What To Say To Your Kid After a Game
1. I’m Proud of You and Your Work Ethic
If your trying to figure out what to say to an athlete after a loss, the best thing that you can communicate to them is how proud you are of them. You need to take the emphasis off of the final score or their failed opportunities because in the long run, those things don’t matter. As much as you don’t want to hear it, nobody really cares whether your child’s team won the 10 & under thanksgiving tournament or league championship. In the entire scope of their athletic career, it doesn’t matter.
What matters is setting the foundation for your child to be a hard working young athlete that has the determination to improve every day. What you need to understand is that empahsizing and rewarding an admirable work ethic is what will set them up for success. That’s because they’re going to learn how to shrug off a loss and continue to move forward. What your child wants to hear after a game is that you’re proud of them and the effort they put forward. They don’t want to hear your opinion on anything else. If they do, then they’ll ask you – children are usually pretty inquisitive little things.
2. Did You Have Fun?
If you want to know how to be a good sports parent, you need to know that emphasizing fun at a young age is what drives the passion that is necessary for them to succeed in the future. Playing sports is fun. It always has been and it always will be. When playing sports stops being fun for your child is when you start to take it too seriously.
When you’re driving on the way home, ask your child if they had fun and then ask them what was fun about the game. Share their enthusiasm and show them that you’re excited about how much they enjoy the playing the game. If they say that they didn’t have fun because of a loss or because of how they played, you need to take a leadership role and let them know that the game is over with and in the past. Inform them that they need to forget about the game and look forward to what they want to do in the future. It teaches them how to build grit.
3. I Love To Watch You Play
You can either say it or you can show it, but the most important thing that you can say to your child after a game is that you love to watch them play. You need to communicate to them that amongst all of the chaos (getting to the game, playing hard, parents yelling, coaches yelling, etc.), the one thing that you love is watching them enjoy playing the game. You are the one that they turn to and try to read when things get tumultuous, so exhibit that unparalleled leadership they’re looking for at hard times by showing them that you’re truly proud of how hard they work, how much they enjoy the game and how well they treat their teammates.

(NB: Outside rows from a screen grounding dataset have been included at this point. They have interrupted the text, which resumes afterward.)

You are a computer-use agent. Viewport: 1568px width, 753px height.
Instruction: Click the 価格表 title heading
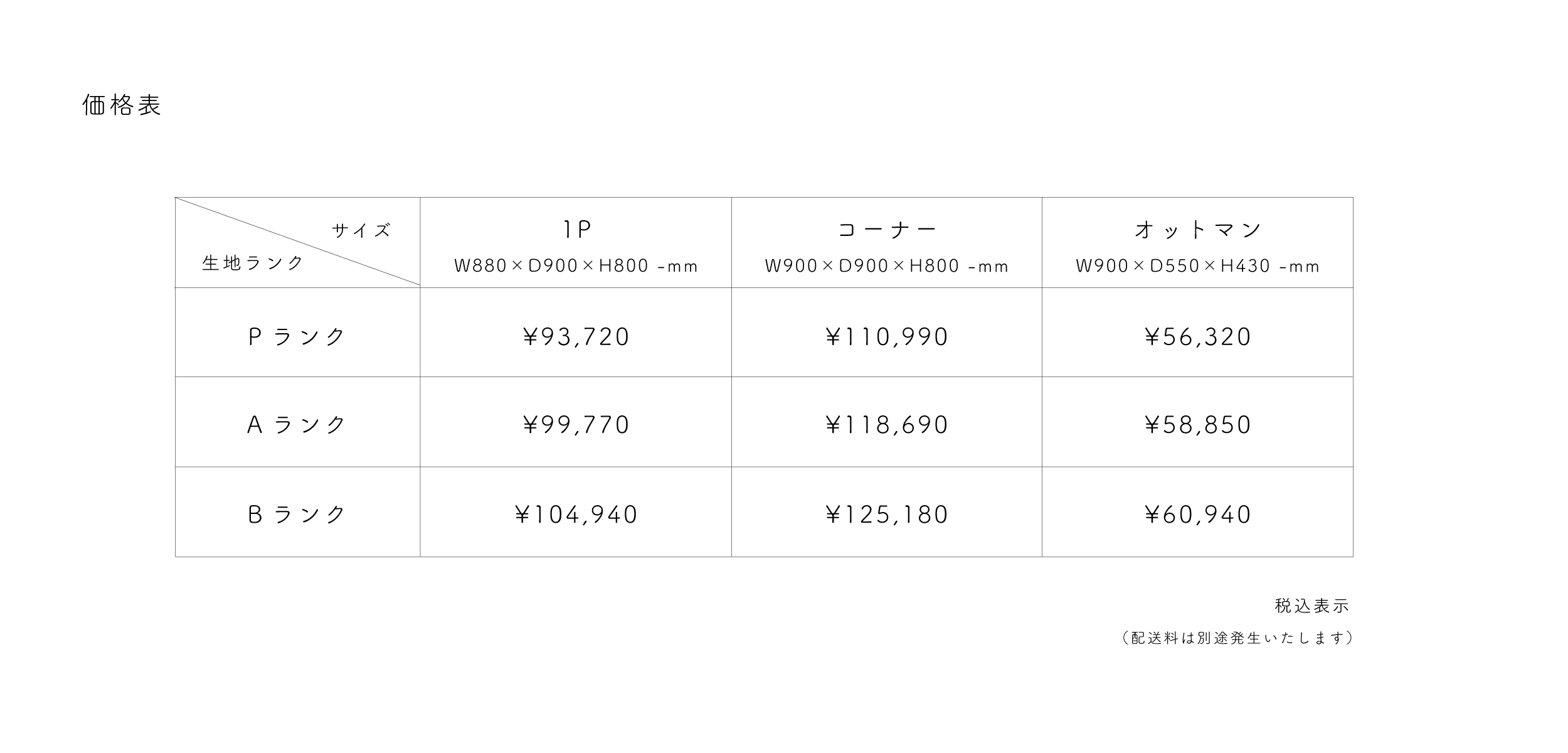(122, 105)
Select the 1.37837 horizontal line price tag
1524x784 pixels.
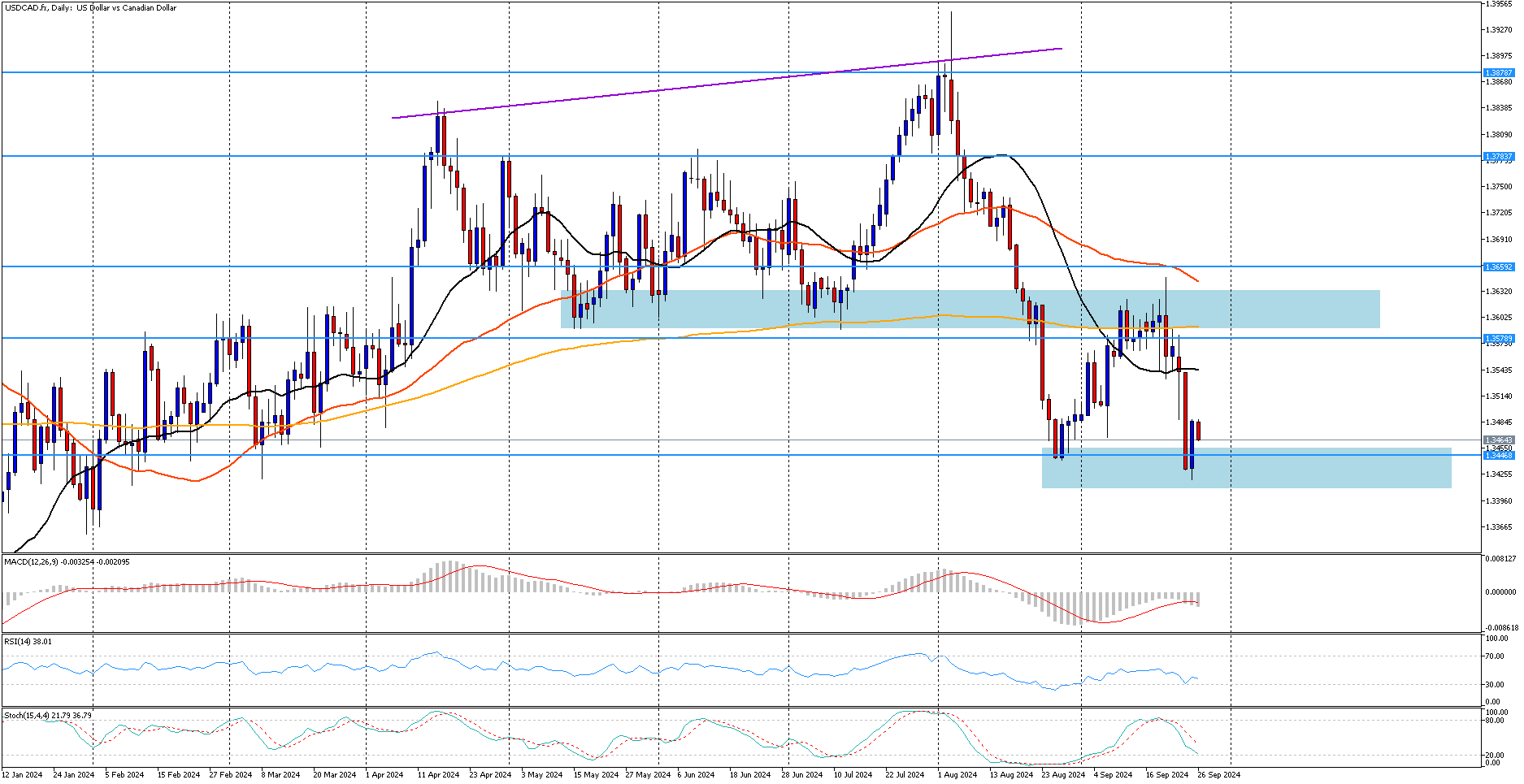[1499, 157]
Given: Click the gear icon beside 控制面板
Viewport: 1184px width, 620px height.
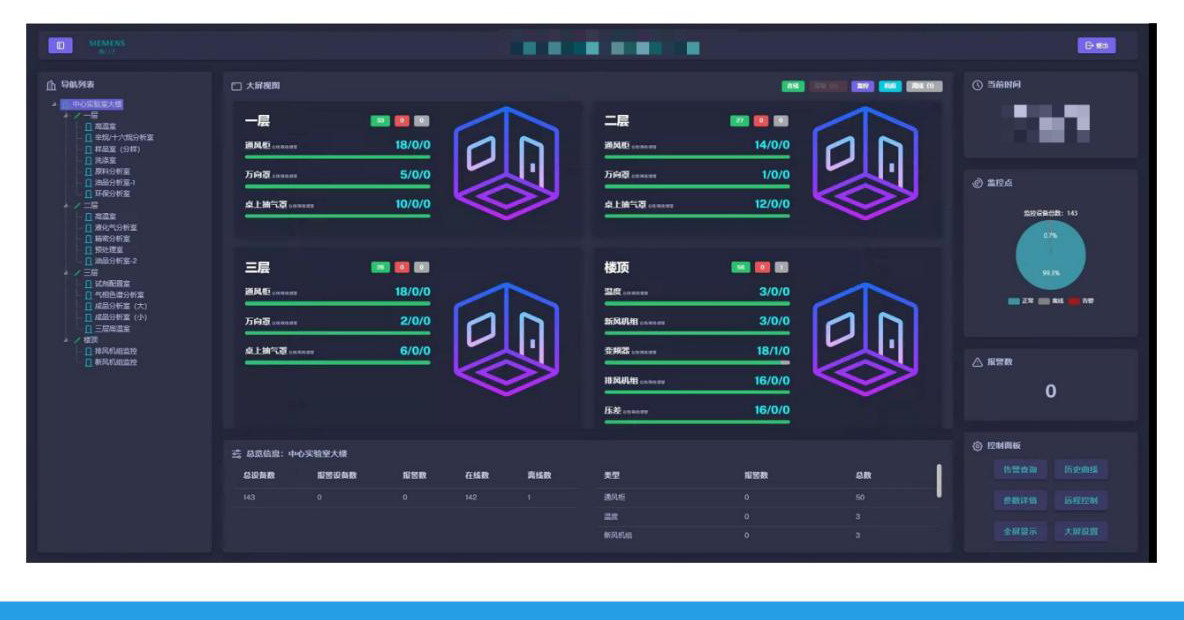Looking at the screenshot, I should [x=977, y=445].
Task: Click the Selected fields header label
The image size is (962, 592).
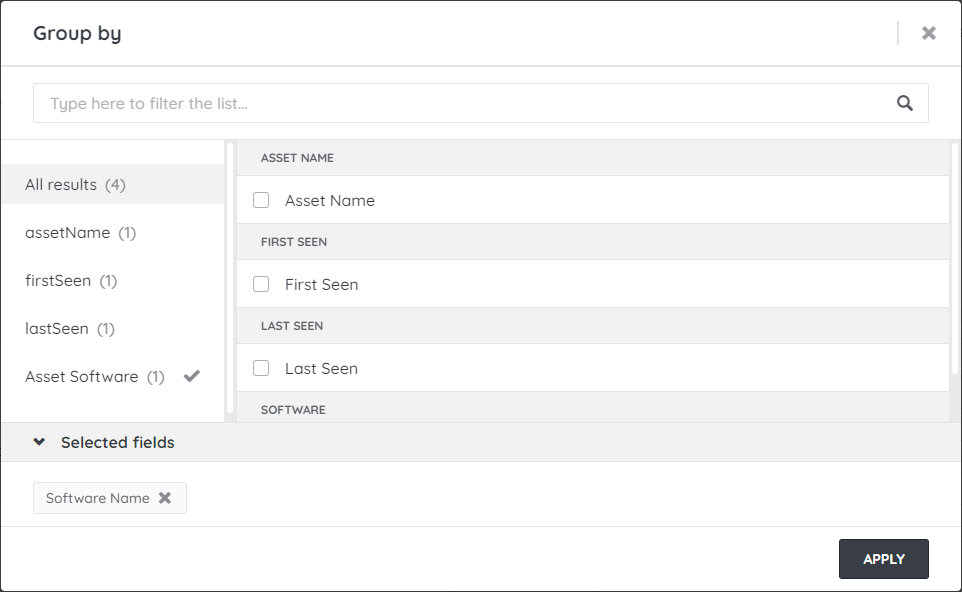Action: (x=117, y=442)
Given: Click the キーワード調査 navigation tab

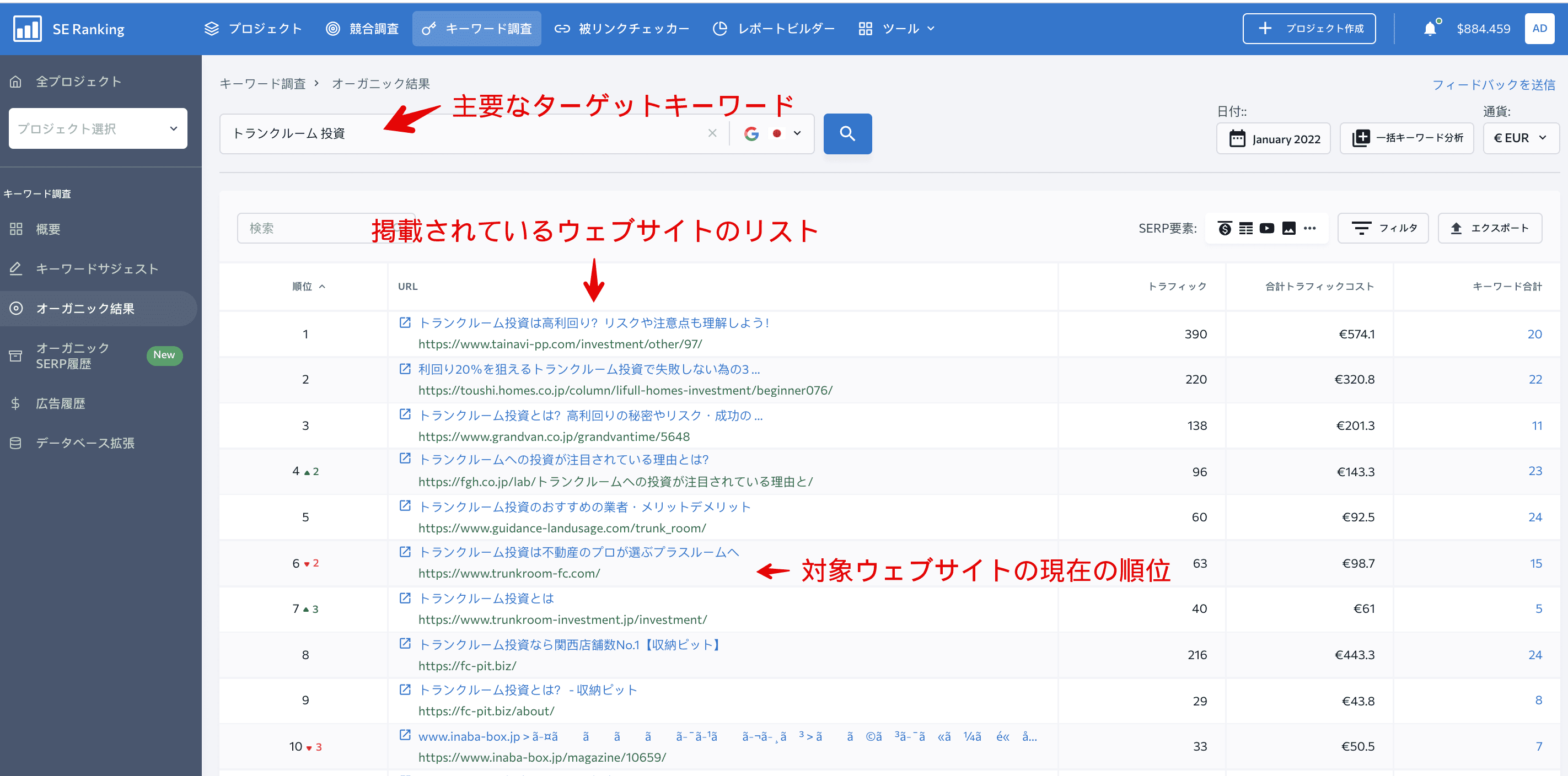Looking at the screenshot, I should pos(477,28).
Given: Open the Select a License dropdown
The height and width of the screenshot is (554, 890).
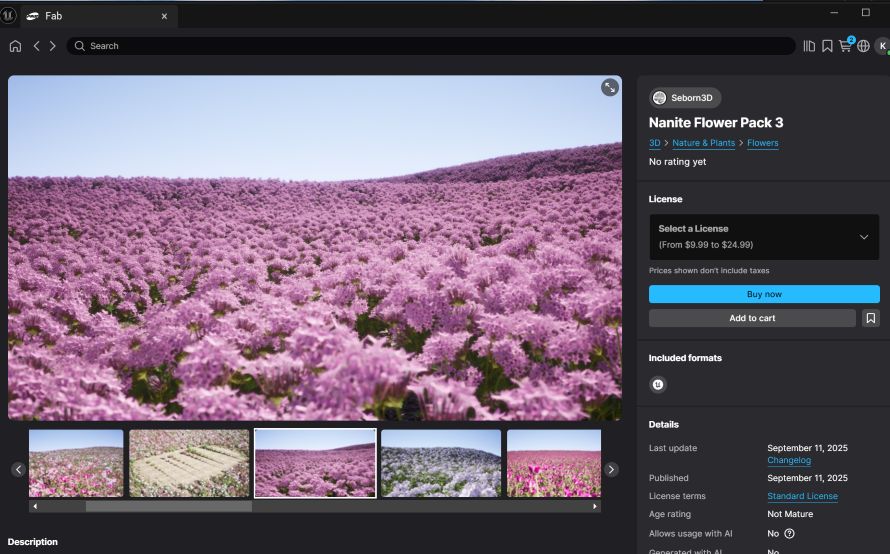Looking at the screenshot, I should (x=763, y=237).
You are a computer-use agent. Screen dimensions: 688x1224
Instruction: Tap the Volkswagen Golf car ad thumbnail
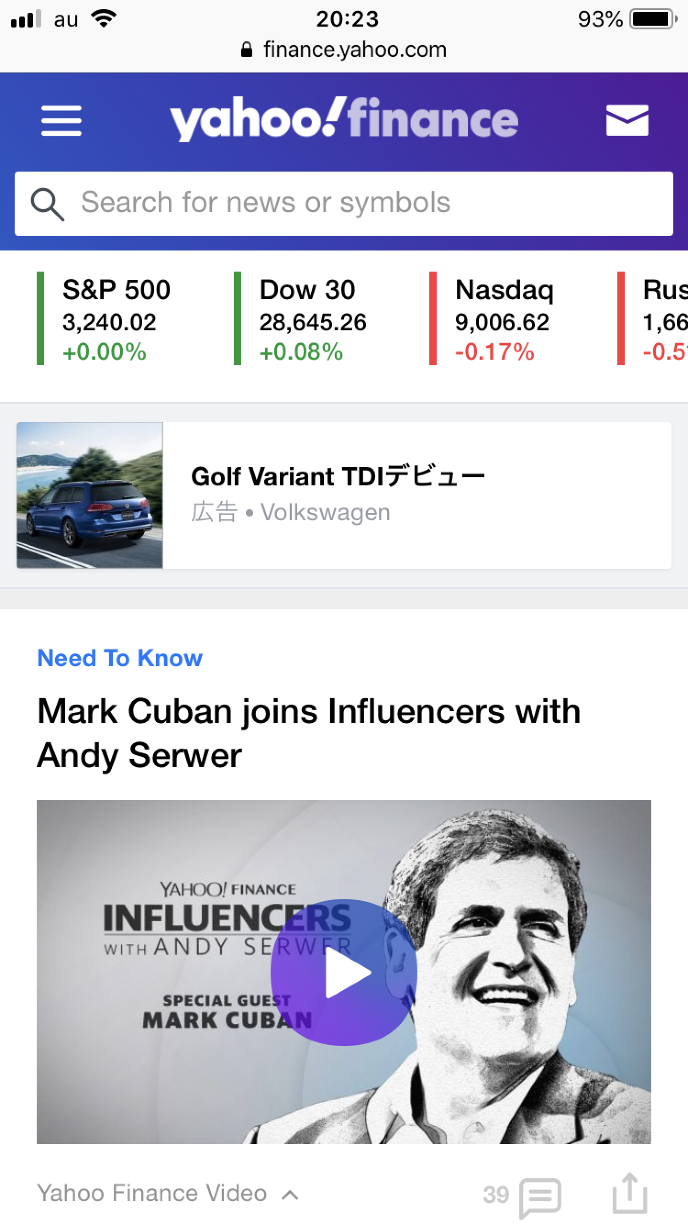90,496
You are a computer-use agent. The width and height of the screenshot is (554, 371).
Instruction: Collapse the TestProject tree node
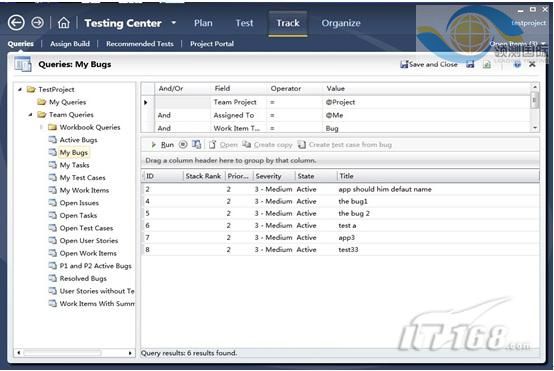coord(20,89)
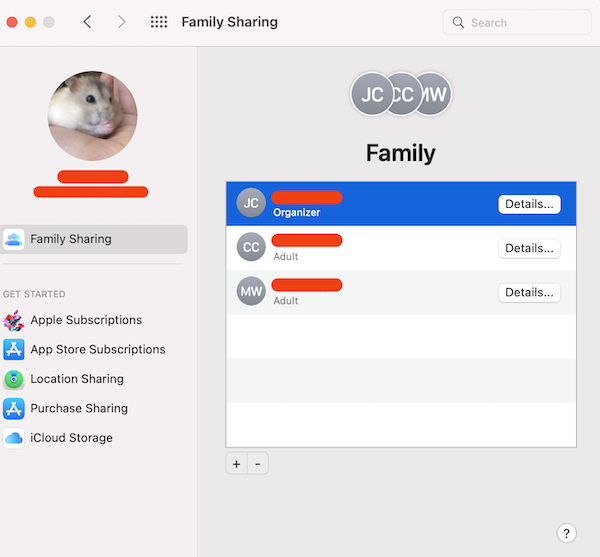Viewport: 600px width, 557px height.
Task: Click the hamster profile picture
Action: tap(92, 116)
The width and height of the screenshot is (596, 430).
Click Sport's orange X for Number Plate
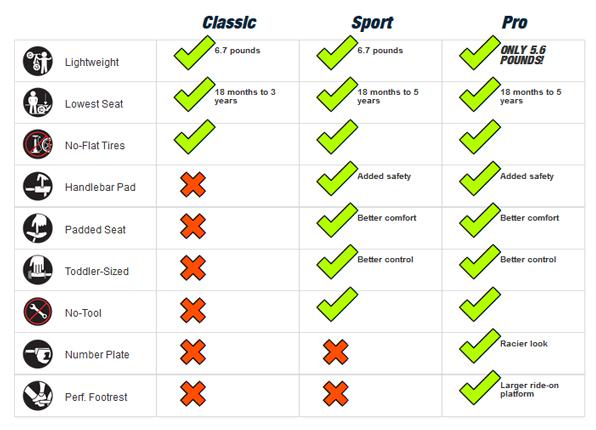336,352

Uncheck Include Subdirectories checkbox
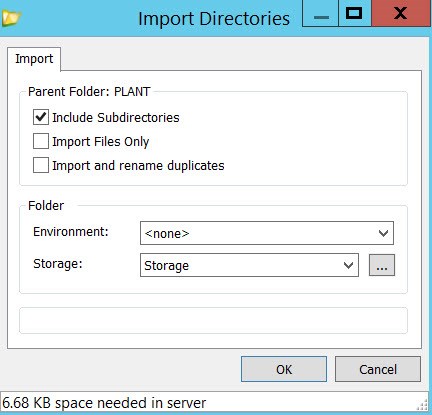pyautogui.click(x=41, y=117)
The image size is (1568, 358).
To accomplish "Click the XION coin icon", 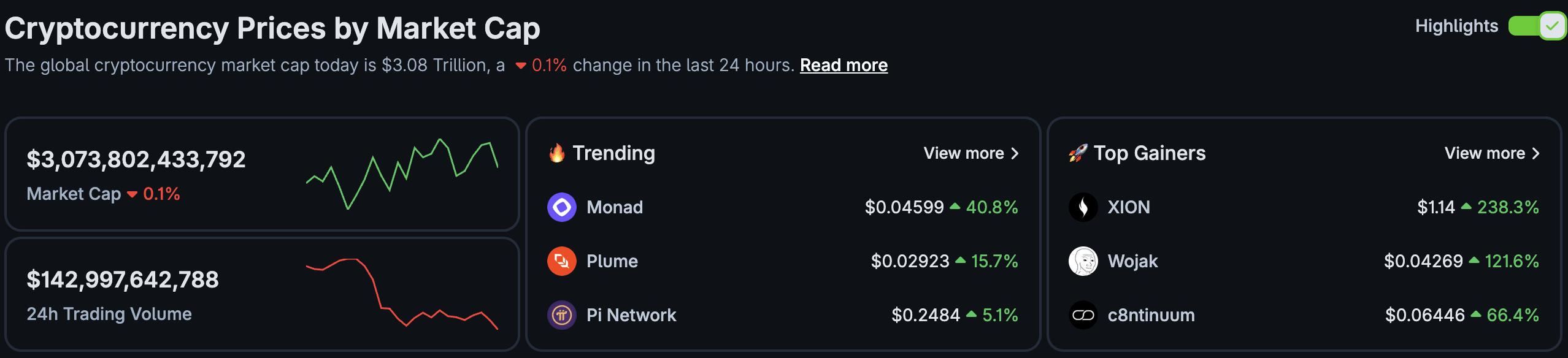I will (x=1083, y=207).
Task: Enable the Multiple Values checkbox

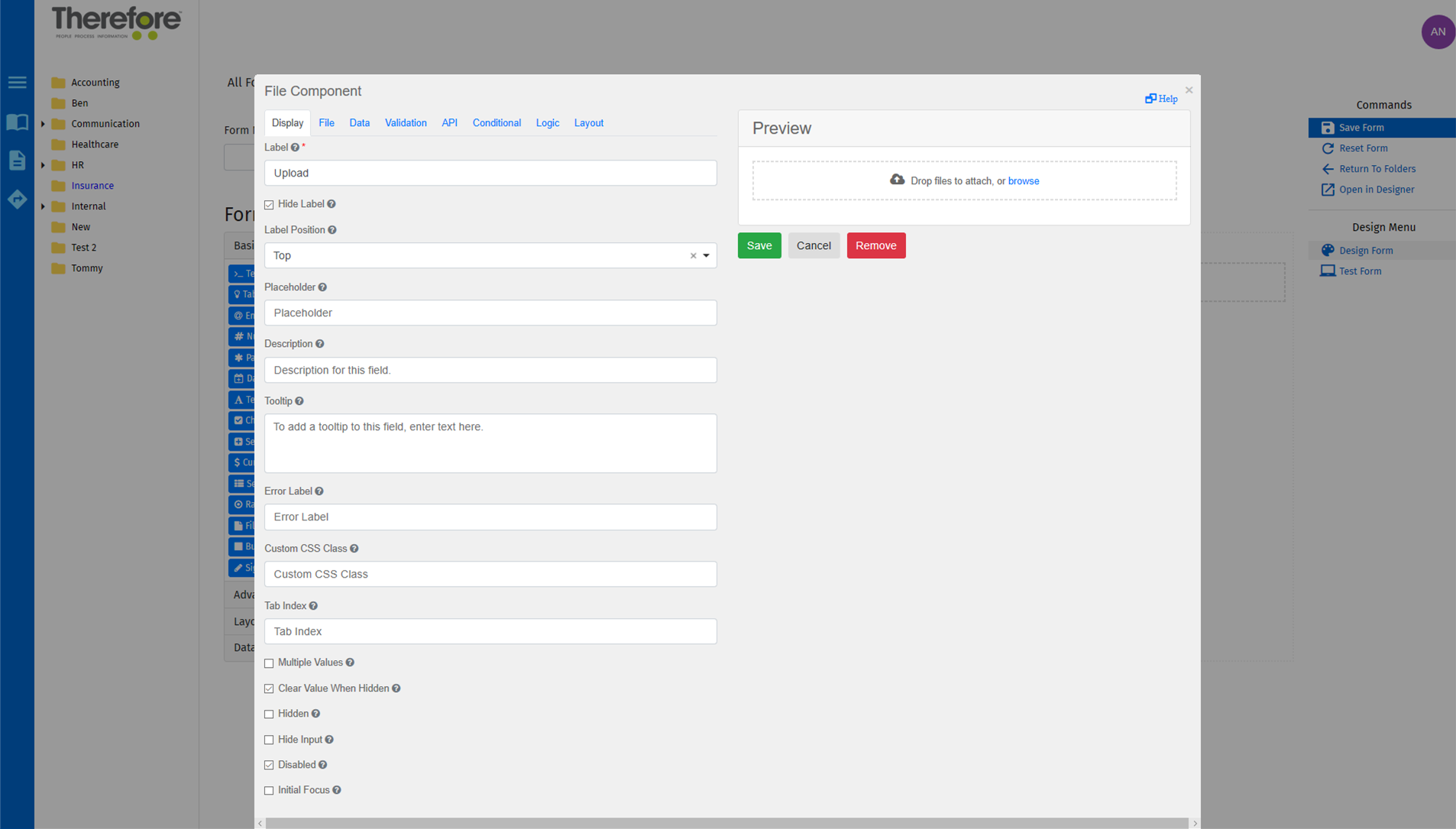Action: pos(269,663)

When researchers polled collegiate athletes on what they loved to hear from their parents after the game, the consensus across the board was “I love to watch you play”. It’s even more important to say to young athletes after the game because it communicates that you don’t care about the wins or losses, you just care about them. It’s important to teach your young athlete that wins and losses come and go and that no matter what, they’ll always have you in their corner to lean on.
There’s six important things that you should say to young athletes before and after games to put them in the right frame of mind.
In your never-ending quest in trying to figure out how to be a good sports parent, just keep in mind that being there for them is the most important thing that you can do.